24 January 2021

Safer Bash: no unset

Last week, I talked about set -e; while it does add a layer of security on many potential Bash errors, it is unfortunately not quite enough by itself. In the next few posts, I'll explore a few other things you can do to improve the safety of your Bash scripting.

Note that I am not advocating writing complex Bash scripts. There is a point (around 10 lines, maybe?) where you really need to be asking yourself whether Bash is the right language, and whether you wouldn't be better served by a more modern programming language. Python, Ruby, Haskell (via stack), Clojure (via lein exec) etc. all have facilities to replace Bash scripts by providing both a nice API to run subprocesses and an easy way to turn source files into executables. It's likely your favourite programming language has similar facilities.

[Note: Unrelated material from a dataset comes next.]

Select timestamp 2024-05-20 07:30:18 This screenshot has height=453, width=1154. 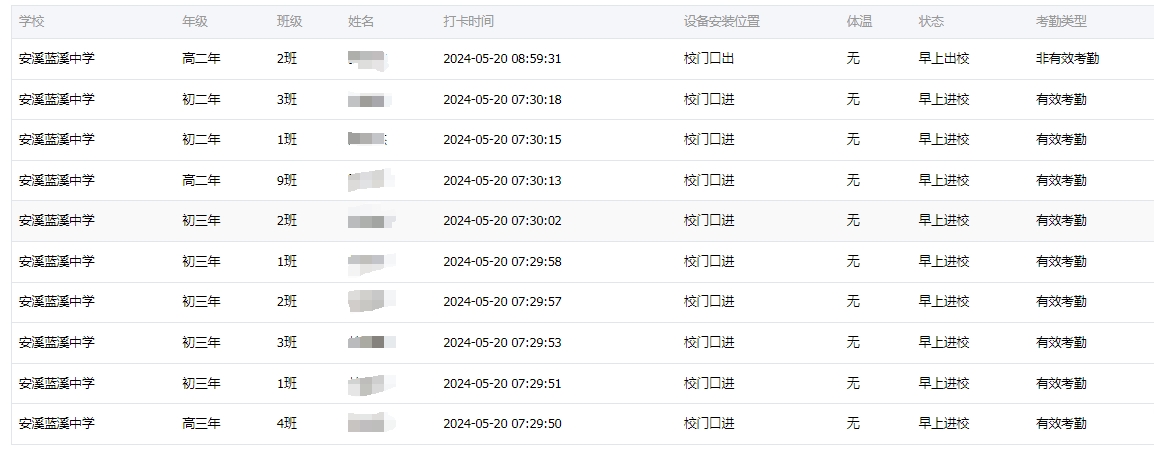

Still, in some environments Bash remains the best option.

The additional safety features I am suggesting in this series of posts are not things you should add when your Bash scripts get complicated; they are things you should just always add to all your Bash scripts, no matter how small they seem.

With this caveat out of the way, let's move on to our topic of the week. By default, Bash, being a dynamic language, essentially behaves as if unknown variables were set to the empty string. So, for example:

$ cat hello.sh
set -e

YOU="world"

echo Hello, $you
$ bash hello.sh
Hello,
$ echo $?
0
$

(By the way, in case you're wondering, echo $? prints the exit code of the last command, which is an integer between 0 and 255 with 0 meaning success and all the other values being error codes.)

As you can see, this succeeds despite the typo (lack of capitalization). Just like last week, this may not seem like a big deal. However, let's consider this silly example that would never happen in the real world:

set -e

MY_APP_FILES=/tmp/my-app

rm -rf $My_APP_FILES/

Guess what happens? Since there is a typo in My_APP_FILES, Bash will happily substitute an empty string for it. This means the command becomes rm -rf /, a.k.a. "please delete all the files on my hard drive". If this script is run as root, your machine is likely to become unable to boot, which can be annoying for, say, a remote server with no physical access.

However, don't go thinking you're safe as long as you're not running scripts as root. All things considered, breaking your OS files is a best-case scenario these days, as they are super easy to replace. What's a lot worse about the above is that rm itself does not stop on error (and, at least on my system, does not have an option to). So if you run this as a normal user, the command will fail to delete system files, but will keep going until it finds files it can delete, for example all your baby pictures you have no backup of.

The solution to this is another flag we can set to tell Bash to stop on encountering any unset variable. The flag is -u, and just like the -e flag, it can be set both when starting the executable and from within a script:

$ cat unset.sh
set -e

MY_VAR="some value"

echo my_var: $MYVAR

set -u

echo my_var again: $MYVAR

echo Done
$ bash unset.sh
my_var:
unset.sh: line 9: MYVAR: unbound variable
$ bash -u unset.sh
unset.sh: line 5: MYVAR: unbound variable
$ echo $?
1
$

Just like -e, it would be annoying to require all users of our script to add the flag to all Bash invocations, and the flag only affects whatever happens after the set line. So you should really start all your Bash scripts with this line:

set -eu

Like many Unix utilities, Bash allows you to combine single-letter flags, such that set -u -e is the same as set -eu (and the same as set -e; set -u).

Tags: bash